** Start of Excerpt provided **

In a speech in Savannah, Stephens made it even clearer that the establishment of the Confederacy had “put to rest forever all the agitating questions relating to our peculiar institutions–African slavery as it exists among us–the proper status of the negro in our form of civilization. This was the immediate cause of the late rupture and present revolution.” He added that the Confederacy was “founded upon” what he called “the great truth that the negro is not equal to the white man; that slavery, subordination to the superior race, is his natural and moral condition.”

Running successfully for governor of South Carolina in the critical election of 1860, Francis W. Pickens left little doubt of his support for disunion and even war to perpetuate slavery. His sentiments were echoed by his old friend Edward Bryan, who declared in the campaign, “Give us slavery or give us death!” Pickens committed his state–and ours–to a ruinous course. “I would be willing to appeal to the gods of battles,” he defiantly declared, “if need be, cover the state with ruin, conflagration and blood rather than submit.” These are not interpretations by historians; they are statements made at the time by Confederate leaders explaining what they were doing and why.

** End of Excerpt provided **
** Start of Data excerpts **

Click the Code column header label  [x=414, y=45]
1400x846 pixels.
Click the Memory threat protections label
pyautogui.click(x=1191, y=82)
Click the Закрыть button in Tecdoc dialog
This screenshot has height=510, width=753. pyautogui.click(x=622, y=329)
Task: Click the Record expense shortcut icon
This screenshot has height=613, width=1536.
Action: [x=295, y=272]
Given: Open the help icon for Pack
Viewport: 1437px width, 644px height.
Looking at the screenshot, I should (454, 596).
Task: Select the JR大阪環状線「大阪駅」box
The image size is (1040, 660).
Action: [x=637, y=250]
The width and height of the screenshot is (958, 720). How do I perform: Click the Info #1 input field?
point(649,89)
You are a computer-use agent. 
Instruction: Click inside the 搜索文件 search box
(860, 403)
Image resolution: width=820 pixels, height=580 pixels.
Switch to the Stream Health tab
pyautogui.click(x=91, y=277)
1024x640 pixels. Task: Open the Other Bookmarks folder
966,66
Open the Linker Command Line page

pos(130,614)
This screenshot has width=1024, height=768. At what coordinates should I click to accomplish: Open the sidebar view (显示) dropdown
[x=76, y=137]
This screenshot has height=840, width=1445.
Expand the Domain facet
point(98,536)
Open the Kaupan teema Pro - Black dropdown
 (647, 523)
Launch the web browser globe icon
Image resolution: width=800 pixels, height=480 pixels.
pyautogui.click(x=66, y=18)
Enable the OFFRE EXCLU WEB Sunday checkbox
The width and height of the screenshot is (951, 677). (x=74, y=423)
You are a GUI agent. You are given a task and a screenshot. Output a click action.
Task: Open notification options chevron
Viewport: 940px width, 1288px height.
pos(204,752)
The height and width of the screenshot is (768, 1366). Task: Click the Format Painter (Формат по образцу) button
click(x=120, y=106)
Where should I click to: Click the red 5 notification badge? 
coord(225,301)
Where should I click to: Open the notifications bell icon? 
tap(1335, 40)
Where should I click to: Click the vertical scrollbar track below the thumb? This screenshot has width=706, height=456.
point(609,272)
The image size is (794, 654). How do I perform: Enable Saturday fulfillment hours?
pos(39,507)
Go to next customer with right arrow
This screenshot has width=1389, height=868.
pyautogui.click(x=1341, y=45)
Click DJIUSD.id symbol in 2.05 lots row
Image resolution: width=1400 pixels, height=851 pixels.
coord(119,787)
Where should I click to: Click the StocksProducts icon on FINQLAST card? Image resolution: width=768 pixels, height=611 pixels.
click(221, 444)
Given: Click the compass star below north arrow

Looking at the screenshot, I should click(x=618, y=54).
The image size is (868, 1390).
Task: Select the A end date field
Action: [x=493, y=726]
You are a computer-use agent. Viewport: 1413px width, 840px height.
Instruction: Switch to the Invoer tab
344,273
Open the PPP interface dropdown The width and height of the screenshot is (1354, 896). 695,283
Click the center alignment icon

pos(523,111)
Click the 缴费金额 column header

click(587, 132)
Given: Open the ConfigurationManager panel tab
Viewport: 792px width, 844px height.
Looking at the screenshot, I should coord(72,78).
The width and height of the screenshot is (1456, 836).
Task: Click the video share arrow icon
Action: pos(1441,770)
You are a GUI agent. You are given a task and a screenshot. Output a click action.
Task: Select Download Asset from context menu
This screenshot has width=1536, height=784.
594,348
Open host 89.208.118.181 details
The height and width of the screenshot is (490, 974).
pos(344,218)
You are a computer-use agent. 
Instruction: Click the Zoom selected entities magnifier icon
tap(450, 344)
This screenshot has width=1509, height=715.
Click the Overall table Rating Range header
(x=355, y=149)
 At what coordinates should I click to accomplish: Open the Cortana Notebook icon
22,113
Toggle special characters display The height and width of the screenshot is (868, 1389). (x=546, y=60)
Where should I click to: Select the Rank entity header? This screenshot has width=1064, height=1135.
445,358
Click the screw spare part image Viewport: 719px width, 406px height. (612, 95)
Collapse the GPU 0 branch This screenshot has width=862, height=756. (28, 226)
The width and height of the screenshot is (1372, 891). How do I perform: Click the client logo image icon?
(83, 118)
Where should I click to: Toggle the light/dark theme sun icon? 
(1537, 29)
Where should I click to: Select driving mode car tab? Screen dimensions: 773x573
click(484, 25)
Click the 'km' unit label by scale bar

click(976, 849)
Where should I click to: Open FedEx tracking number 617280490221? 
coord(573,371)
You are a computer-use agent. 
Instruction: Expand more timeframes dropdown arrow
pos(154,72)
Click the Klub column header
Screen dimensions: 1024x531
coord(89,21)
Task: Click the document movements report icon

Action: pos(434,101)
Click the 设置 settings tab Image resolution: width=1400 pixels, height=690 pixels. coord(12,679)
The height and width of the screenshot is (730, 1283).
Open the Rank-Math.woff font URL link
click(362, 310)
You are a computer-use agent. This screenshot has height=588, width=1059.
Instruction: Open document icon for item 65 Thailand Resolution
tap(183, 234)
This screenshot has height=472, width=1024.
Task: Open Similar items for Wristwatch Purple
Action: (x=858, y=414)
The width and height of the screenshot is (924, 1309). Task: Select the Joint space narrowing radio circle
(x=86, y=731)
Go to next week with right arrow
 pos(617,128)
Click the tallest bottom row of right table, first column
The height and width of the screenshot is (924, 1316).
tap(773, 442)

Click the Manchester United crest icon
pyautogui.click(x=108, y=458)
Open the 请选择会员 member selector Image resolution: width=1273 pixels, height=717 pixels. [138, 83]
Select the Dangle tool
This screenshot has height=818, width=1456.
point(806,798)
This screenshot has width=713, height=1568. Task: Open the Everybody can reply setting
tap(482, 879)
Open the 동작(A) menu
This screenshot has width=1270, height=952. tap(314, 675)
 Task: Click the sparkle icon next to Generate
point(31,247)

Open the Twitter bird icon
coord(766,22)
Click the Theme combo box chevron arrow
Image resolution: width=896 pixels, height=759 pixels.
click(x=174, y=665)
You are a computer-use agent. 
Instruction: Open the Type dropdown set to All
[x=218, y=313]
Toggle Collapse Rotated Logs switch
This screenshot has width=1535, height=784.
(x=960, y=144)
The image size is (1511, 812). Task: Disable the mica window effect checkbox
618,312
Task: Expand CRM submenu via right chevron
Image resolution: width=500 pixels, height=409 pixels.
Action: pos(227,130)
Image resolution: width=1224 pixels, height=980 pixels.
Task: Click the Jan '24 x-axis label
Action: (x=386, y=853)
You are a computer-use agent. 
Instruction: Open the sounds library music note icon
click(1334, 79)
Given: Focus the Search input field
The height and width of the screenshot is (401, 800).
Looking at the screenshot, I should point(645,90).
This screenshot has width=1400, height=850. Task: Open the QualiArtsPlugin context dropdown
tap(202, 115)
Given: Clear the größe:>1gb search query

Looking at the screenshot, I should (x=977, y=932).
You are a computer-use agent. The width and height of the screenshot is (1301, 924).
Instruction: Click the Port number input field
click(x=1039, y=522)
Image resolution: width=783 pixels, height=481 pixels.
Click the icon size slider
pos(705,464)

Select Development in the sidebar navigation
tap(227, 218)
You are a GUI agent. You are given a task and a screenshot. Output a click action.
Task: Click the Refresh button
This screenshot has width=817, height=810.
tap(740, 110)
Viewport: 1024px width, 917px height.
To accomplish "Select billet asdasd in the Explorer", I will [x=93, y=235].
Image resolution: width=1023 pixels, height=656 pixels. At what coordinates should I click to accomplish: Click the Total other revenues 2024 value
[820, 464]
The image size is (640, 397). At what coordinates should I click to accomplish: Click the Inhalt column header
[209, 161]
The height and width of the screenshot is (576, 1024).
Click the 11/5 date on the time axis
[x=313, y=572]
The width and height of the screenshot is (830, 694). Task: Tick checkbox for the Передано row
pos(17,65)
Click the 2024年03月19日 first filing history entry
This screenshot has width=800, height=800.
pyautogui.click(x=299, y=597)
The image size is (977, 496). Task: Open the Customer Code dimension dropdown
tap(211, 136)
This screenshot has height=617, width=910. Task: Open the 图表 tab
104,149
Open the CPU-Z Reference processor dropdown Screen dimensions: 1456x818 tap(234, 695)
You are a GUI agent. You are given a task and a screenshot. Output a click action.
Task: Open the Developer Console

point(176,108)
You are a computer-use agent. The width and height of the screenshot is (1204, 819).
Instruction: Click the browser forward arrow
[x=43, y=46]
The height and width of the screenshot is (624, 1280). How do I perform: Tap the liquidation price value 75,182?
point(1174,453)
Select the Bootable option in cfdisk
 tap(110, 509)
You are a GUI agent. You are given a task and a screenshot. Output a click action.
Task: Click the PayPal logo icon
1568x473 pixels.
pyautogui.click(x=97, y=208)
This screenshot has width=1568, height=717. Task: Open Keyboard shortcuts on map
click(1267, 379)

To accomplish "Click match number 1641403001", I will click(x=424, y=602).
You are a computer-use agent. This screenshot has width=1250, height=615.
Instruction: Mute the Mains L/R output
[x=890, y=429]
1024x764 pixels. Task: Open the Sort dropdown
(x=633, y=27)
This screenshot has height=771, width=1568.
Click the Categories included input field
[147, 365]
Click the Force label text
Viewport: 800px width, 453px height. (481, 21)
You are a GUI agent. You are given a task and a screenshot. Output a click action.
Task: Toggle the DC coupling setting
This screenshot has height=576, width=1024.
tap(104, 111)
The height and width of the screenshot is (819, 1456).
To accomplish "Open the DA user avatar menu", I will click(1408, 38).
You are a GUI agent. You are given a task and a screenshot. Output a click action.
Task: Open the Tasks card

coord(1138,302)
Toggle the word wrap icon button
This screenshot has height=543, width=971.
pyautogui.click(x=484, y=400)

** End of Data excerpts **

Prompt 1: According to the passage on Confederate leaders and slavery, who declared "Give us slavery or give us death!" during the 1860 campaign?
Prompt 2: Go on with the passage on Confederate leaders and slavery, starting after its last sentence.

Exercise output 1: Edward Bryan, an old friend of Francis W. Pickens.

Exercise output 2:
After the war had been lost, and the Lost Cause was in need of justification, Davis and Stephens backed away from their original statements, casting the cause of the war in the context of “states rights.” Their revisionist interpretation, in which slavery became not the cause but merely the “question” resolved on the field of battle, still misleads many South Carolinians. The historical record, however, clearly shows that the cause for which the South seceded and fought a devastating war was slavery.

Civil War, Economic Causes of (Issue).
Gale Encyclopedia of U.S. Economic History. Eds. Thomas Carson and Mary Bonk. Vol. 1. Detroit: Gale, 1999. p175-178. 2 vols.

The economic roots of the Civil War reach almost to the beginning of English settlement in North America. The development of an economy based on the use of slave labor to produce staple crops through a plantation system in the South and a more diverse economy in the North based on free labor set the stage for the development of two economies within one country. Increasingly after 1800 the needs of these two economies were incompatible.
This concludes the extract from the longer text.